I discografici hanno rinunciato a chiederti di scrivere canzoni leggere, come canti in “Malibu”?
«Sì (ride). A volte hanno anche provato a farmi cantare cose scritte da altri. Mi sono rifiutato di farlo. Alla fine hanno capito come sono fatto. Ho un carattere difficile».

In effetti una canzone firmata da un collega c’è. In “Stupida anima” il tocco di Blanco si sente pesantemente. L’avete scritta insieme prima o dopo il post con il quale lo scorso anno lo accusasti di essere “troppo impegnato a guardare i tuoi numeri e a imparanoiarti sullo sviluppo della tua carriera”?
«Prima. Comunque dopo quella mia uscita ci siamo sentiti. Magari non siamo amici come prima, però».

“Voglio cambiare la musica italiana, ma mi sento solo”, hai detto. Ti senti ancora solo?
«Dico un sacco di cazzate comunque…».

Vabbè. Ti senti capito, Chiello?
«Mi sento visto».

Che vuol dire sentirsi “visto”?
«Qualcosa di positivo. È una bella sensazione. Tutti hanno bisogno di sentirsi visti, di sapere di esistere».


Okay. Tra i pezzi più sorprendenti c’è “Scintille”, uno swing stile Buscaglione. A chi ti sei ispirato?
«Ascoltavo proprio Buscaglione quando l’ho composto. È lui che ha fatto scattare qualcosa dentro di me. Ho ripreso il suo stile, le sue sonorità».
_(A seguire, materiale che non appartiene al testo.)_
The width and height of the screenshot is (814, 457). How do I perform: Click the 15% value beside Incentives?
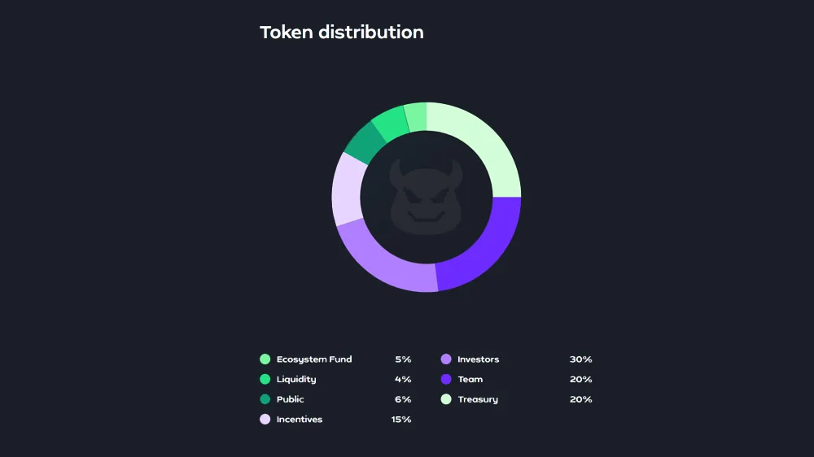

E il punk di “Succo d’ananas”, in duetto con Achille Lauro?
«È nato da una serata insieme ad Achille a casa sua. “Rolls Royce” ha segnato uno spartiacque nella musica italiana di questi anni».

Con Lucio Corsi, con il quale condividi il braccio destro, Tommaso Ottomano, non c’è stato modo di fare qualcosa?
«Ci siamo divertiti tante volte in jam sessions».

Con Rose Villain hai duettato, prima che nel disco, già a febbraio a Sanremo. Per caso avevi provato a partecipare?
«L’idea c’era. Ma alla fine non c’è stato l’atto pratico: non l’abbiamo presentato. Il pezzo, comunque, non è nel disco».


Te lo tieni per l’anno prossimo?

«No, no. Non è detto che io debba essere per forza su quel palco l’anno prossimo. Ci andrò quando avrò la canzone giusta».

Il 4 maggio partirà da Senigallia il tour nei club che poi farà tappa a Napoli (6 maggio, Casa della Musica), Roma (7 maggio, Atlantico), Milano (11 maggio, Alcatraz), Firenze (14 maggio, Teatro Cartiere Carrara), Nonantola (16 maggio, Vox Club), Padova (18 maggio, Gran Teatro Geox), Venaria Reale - Torino (19 maggio, Teatro Concordia. Un aggettivo per descrivere i concerti?
«Posso dare un’immagine».

Prego.
«Un verme che si gode la pioggia fino all’ultima goccia (è una citazione del testo di “Insetti”, ndr)».

Il verme sei tu?
«Sì. E anche tutti quelli che mi ascoltano».